Given instruction: Show every line of the entries below that contains the word "plus", copying each line in full.

[Entries in a dataset]
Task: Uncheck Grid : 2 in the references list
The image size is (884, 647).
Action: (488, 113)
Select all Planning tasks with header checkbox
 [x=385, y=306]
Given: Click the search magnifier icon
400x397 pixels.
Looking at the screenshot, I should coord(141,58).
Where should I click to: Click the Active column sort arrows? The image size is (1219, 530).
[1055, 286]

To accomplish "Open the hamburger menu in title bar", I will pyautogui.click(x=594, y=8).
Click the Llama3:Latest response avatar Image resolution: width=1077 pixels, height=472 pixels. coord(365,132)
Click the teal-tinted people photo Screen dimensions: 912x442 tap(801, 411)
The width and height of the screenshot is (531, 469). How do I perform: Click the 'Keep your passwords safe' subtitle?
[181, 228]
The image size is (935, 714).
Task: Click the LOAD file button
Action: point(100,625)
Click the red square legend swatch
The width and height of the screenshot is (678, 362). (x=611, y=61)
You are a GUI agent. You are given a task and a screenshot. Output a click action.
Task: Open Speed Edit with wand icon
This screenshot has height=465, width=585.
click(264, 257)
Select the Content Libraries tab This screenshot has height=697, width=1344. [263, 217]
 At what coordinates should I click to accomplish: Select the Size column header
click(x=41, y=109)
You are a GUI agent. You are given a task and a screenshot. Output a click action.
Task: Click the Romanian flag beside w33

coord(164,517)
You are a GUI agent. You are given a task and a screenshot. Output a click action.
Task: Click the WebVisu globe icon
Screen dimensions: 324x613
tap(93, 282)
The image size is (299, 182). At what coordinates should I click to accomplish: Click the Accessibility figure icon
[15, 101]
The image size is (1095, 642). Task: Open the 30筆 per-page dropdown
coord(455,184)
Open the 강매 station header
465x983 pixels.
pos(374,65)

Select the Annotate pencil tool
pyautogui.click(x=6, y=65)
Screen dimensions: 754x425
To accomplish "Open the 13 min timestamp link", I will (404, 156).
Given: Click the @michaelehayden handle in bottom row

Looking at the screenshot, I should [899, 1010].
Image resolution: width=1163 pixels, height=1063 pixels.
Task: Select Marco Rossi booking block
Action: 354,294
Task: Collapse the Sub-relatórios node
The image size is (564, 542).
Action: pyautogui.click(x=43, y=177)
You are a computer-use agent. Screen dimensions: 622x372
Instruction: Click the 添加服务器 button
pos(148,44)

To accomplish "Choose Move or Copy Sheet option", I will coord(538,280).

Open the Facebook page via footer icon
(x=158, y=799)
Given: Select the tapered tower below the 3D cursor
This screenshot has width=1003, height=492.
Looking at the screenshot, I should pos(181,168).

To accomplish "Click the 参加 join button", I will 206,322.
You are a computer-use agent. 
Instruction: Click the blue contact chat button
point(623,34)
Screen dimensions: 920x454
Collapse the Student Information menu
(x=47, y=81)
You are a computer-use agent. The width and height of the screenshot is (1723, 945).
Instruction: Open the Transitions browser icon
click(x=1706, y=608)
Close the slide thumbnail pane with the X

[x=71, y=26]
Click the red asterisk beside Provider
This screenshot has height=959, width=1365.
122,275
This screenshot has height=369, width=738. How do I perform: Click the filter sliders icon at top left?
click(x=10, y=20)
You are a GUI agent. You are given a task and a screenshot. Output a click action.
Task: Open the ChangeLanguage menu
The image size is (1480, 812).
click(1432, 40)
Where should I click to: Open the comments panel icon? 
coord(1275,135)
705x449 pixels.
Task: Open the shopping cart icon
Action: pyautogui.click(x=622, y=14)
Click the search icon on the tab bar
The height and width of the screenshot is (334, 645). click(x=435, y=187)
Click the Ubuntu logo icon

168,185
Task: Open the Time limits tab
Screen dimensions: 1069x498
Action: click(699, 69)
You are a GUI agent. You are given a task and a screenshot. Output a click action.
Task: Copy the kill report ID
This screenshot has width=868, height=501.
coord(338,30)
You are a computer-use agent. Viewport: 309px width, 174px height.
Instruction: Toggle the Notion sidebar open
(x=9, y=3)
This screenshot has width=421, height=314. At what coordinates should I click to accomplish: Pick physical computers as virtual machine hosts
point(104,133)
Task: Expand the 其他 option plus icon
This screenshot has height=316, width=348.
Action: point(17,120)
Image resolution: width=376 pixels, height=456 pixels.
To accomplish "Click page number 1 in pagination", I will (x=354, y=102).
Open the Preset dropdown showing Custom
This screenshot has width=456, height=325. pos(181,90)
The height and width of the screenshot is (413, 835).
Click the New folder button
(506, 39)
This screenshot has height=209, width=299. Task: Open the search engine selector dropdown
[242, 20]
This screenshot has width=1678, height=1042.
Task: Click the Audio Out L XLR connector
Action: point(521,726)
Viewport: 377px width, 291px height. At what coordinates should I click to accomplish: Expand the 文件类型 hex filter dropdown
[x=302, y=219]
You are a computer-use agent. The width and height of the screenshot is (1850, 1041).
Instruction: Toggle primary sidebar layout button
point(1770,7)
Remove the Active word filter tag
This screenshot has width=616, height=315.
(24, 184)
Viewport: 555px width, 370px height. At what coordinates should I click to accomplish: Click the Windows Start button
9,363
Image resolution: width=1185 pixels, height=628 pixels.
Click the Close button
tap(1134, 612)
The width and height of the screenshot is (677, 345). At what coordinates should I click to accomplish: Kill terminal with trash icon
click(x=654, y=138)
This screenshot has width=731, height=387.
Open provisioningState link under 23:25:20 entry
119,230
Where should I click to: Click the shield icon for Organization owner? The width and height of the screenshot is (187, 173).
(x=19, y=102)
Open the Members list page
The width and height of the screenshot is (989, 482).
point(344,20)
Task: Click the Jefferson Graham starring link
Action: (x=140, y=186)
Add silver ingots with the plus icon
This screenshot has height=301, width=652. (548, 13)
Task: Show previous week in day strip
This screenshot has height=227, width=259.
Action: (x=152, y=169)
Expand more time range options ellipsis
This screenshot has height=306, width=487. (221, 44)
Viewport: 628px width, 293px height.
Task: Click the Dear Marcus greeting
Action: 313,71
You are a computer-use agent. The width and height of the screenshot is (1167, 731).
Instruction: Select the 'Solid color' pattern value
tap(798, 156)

Solution for this problem:
Task: Expand the 其他 option plus icon
Add silver ingots with the plus icon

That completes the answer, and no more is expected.